▶ [DIRECTIONS FOR THIS TASK]:
Answer these questions from the release notes, one per line:
1. Which Postgres version does the Guide 3.2.2 note require for the monitoring database on AWS RDS?
2. What was corrected in Guide 3.2.1?
3. Which protocol do job routes support as of Cluster 3.2.0?

▶ [GIVEN PASSAGE]:
Orchestrator (2.2.2)

  • No changes.

APC (3.2.2)

  • No changes.

Web Console (9.1.0)

  • No changes.

Guide (3.2.2)

  • Added note indicating the requirement to use Postgres 9.6 for the monitoring database when using AWS RDS.

  • Added note indicating the need to separately administrate utilization of resources by services that are outside the management scope of the Apcera Platform.

Aug 24, 2018

Cluster (3.2.1)

  • Cluster changes
    • NOTE: The 3.2.1 release has not been tested on OpenStack.

    • Corrected the defect so that clusters can be deployed AWS regions that require AWS S3 Signature version 4 for authentication

  • Chef changes
    • No changes.

Orchestrator (2.2.2)

  • No changes.

APC (3.2.1)

  • No changes.

Web Console (9.1.0)

  • No changes.

Guide (3.2.1)

  • Corrected multiple dead links in the documentation.

Mar 29, 2018

Cluster (3.2.0)

  • Upgrade Notes
    • Apcera Platform release 3.2.0 is an LTS release with significant platform changes. Before upgrading to this release, be sure to read the upgrade instructions.

  • Cluster changes
    • DEPRECATION NOTICE: The use of Gluster to provide cluster configured NAS for user applications running in the cluster is deprecated in the Apcera Platform 3.2 release. For user applications requiring HA NAS running in a cluster, Apcera's recommended configuration is to manage external NFS systems and configure an NFS provider for jobs running in the cluster, for example AWS EFS. (The use of Gluster in a cluster for package storage is unaffected by this announcement and is still supported.)

    • Job Rolling Restarts are now supported as an alternative job updating mechanism that support updating jobs with no downtime or loss in level of service.

    • Job routes now support UDP.

    • Enhanced job health monitoring is now available via TCP based "liveness" check for jobs with non-optional ports. The interval between checks is configurable via cluster.conf settings.

▶ [DATA EXCERPTS]:
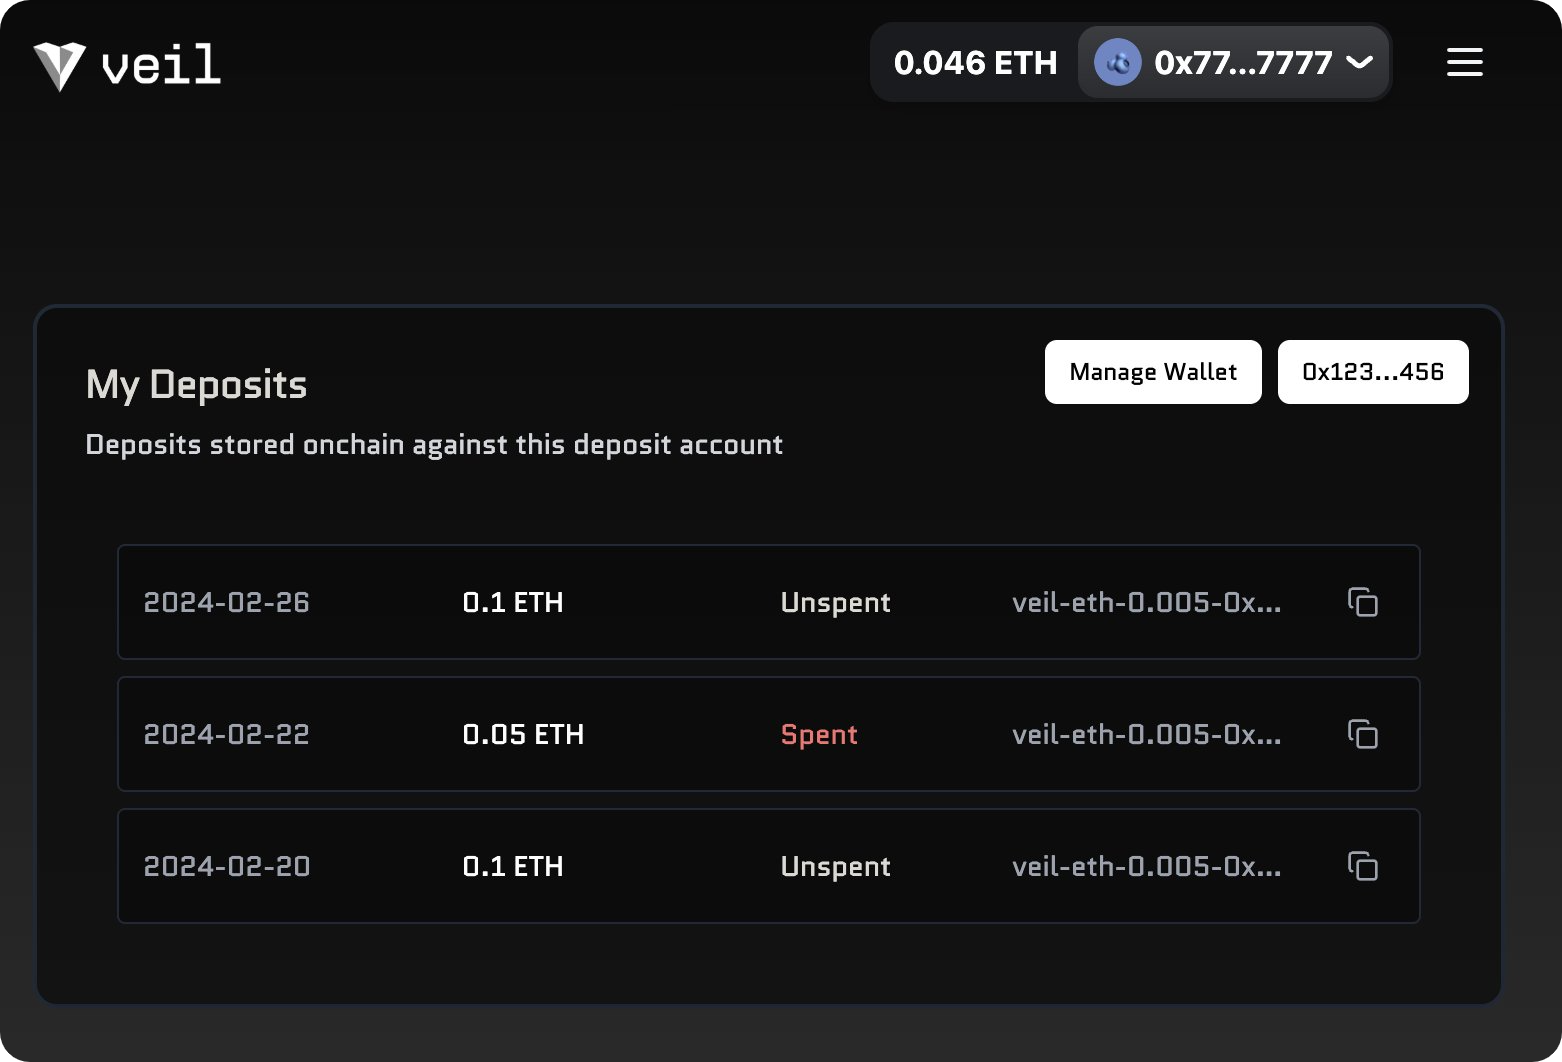This screenshot has height=1062, width=1562.
Task: Click the wallet avatar icon next to 0x77...7777
Action: pyautogui.click(x=1116, y=62)
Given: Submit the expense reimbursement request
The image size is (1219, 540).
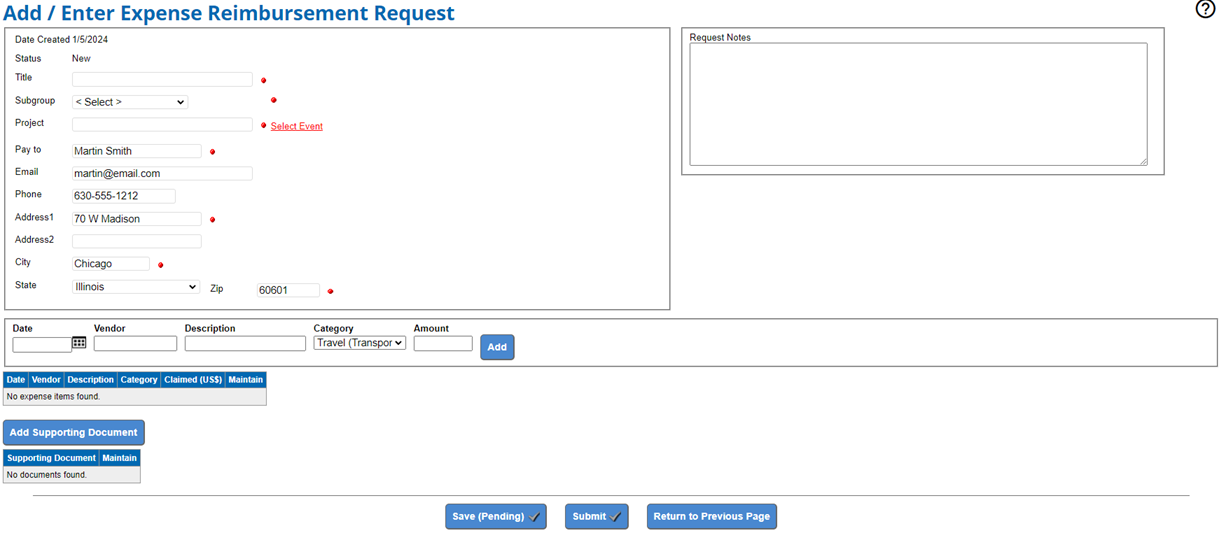Looking at the screenshot, I should point(596,517).
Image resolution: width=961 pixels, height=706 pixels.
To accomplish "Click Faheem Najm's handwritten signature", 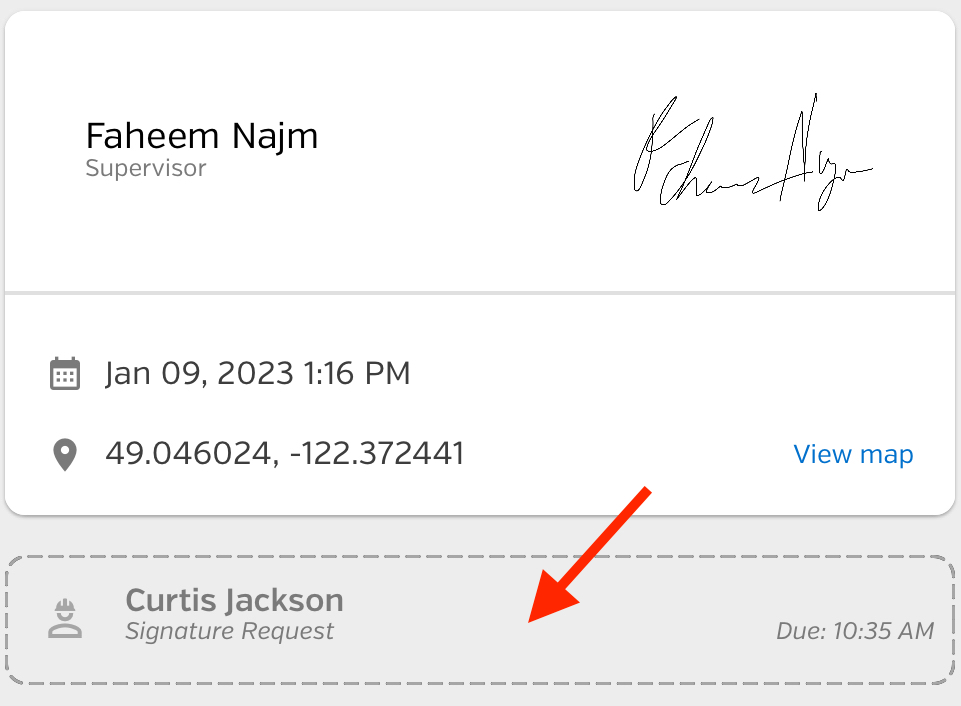I will [x=753, y=153].
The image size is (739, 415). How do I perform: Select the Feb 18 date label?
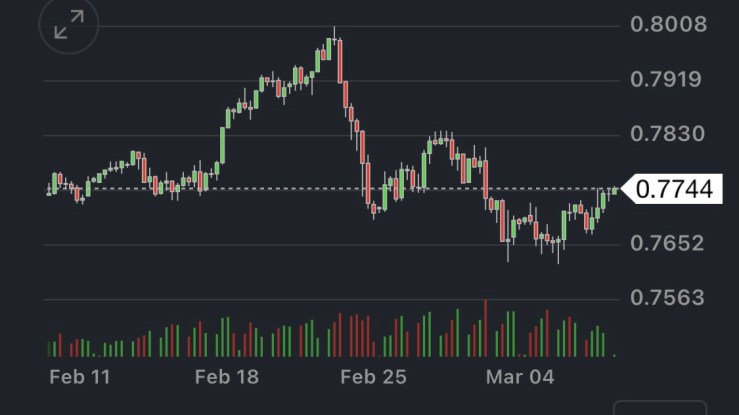coord(226,377)
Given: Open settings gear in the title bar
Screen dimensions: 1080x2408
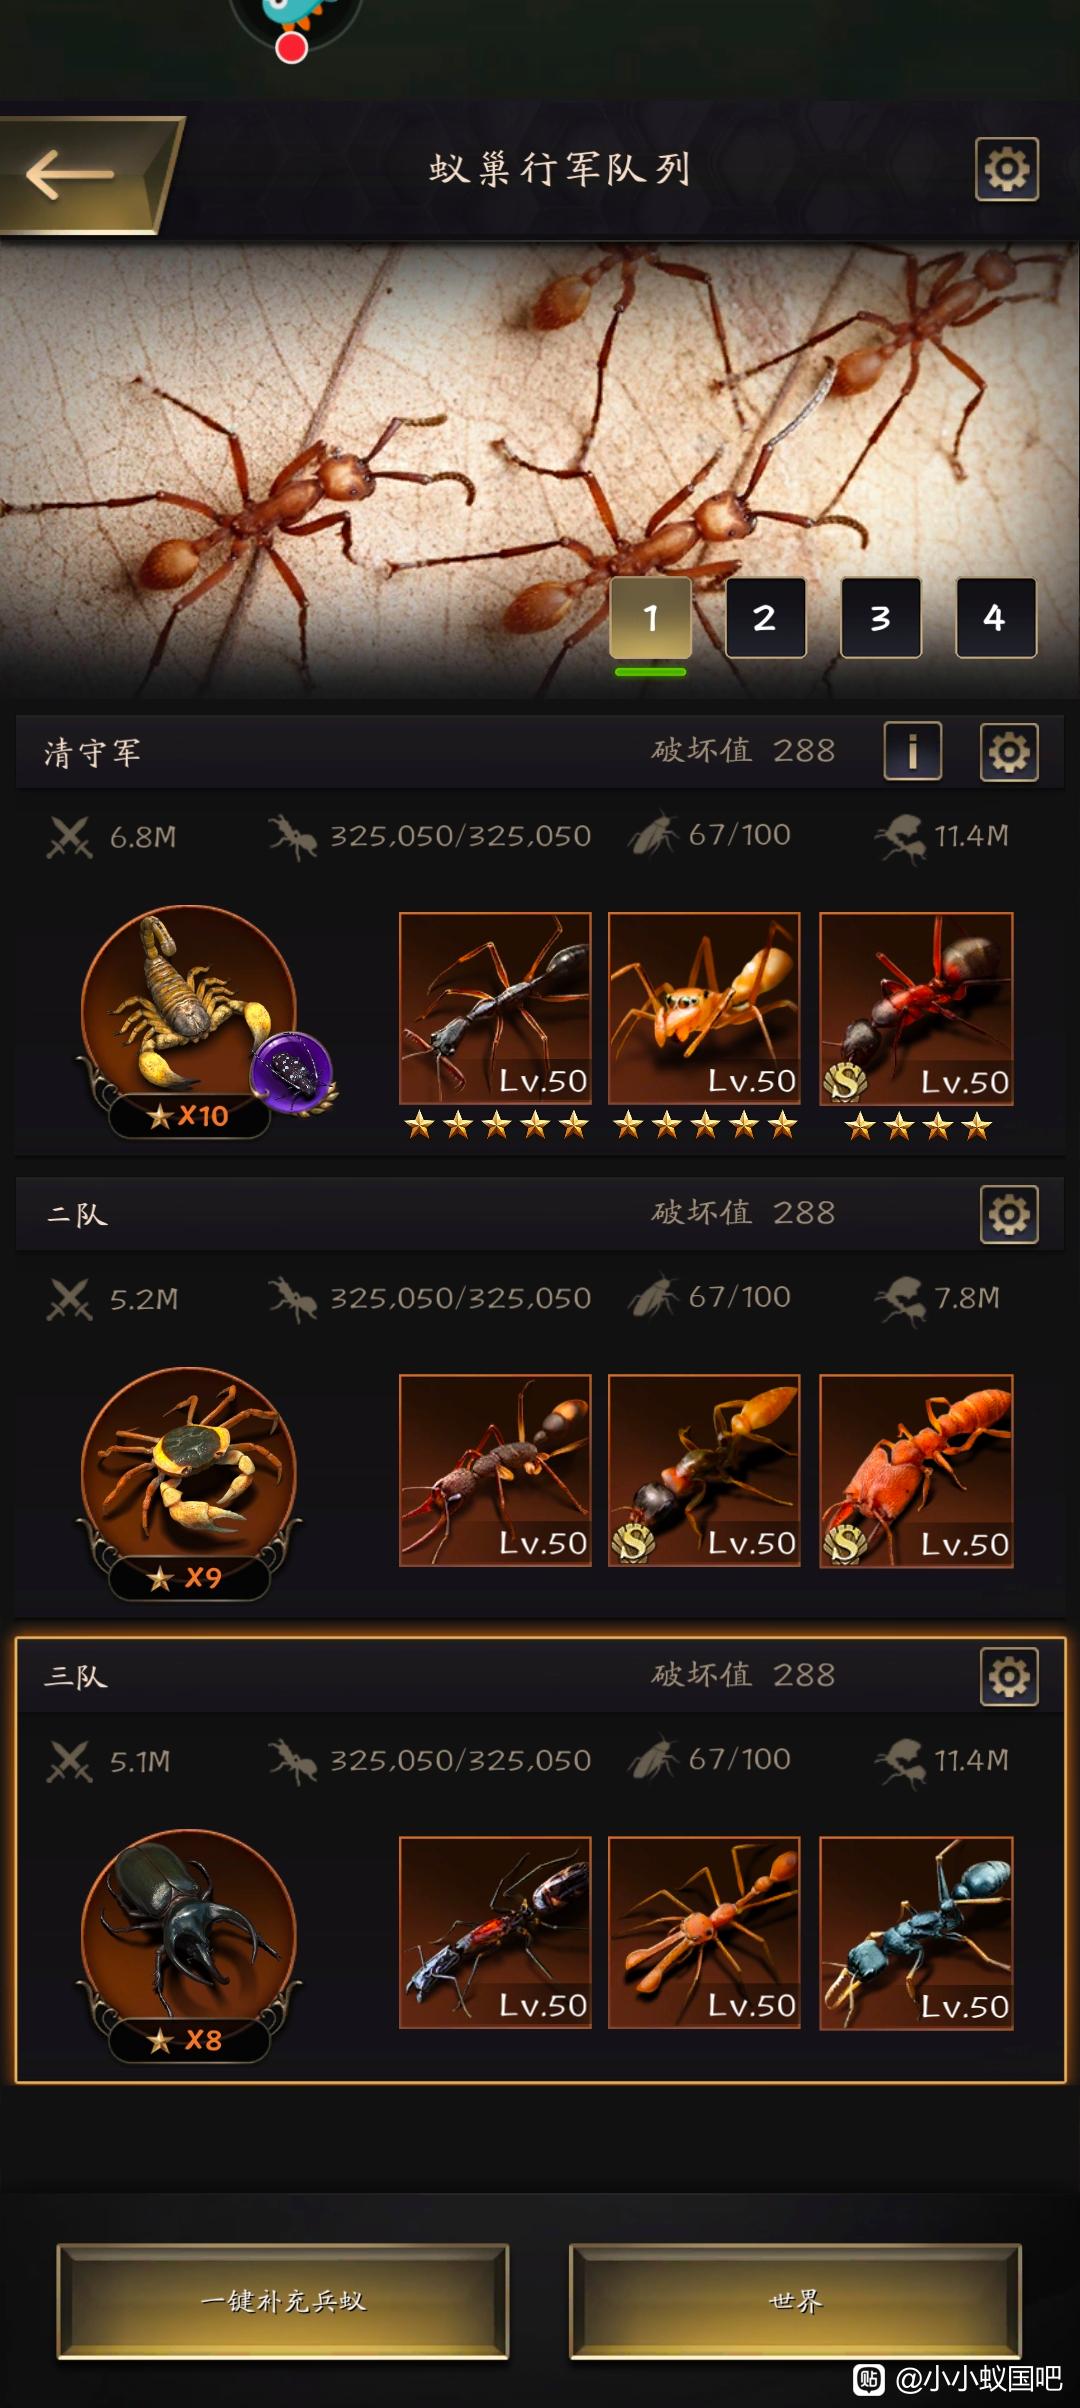Looking at the screenshot, I should pyautogui.click(x=1007, y=169).
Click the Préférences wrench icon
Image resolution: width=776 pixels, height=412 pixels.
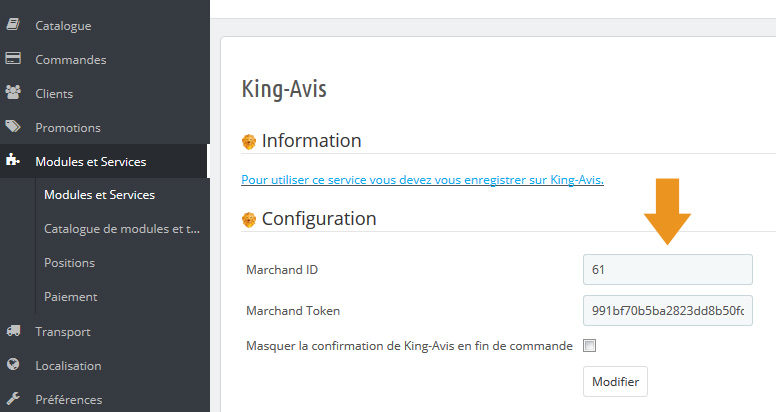tap(13, 398)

▶ [THE RESPONSE]:
1. Postgres 9.6
2. Multiple dead links in the documentation
3. UDP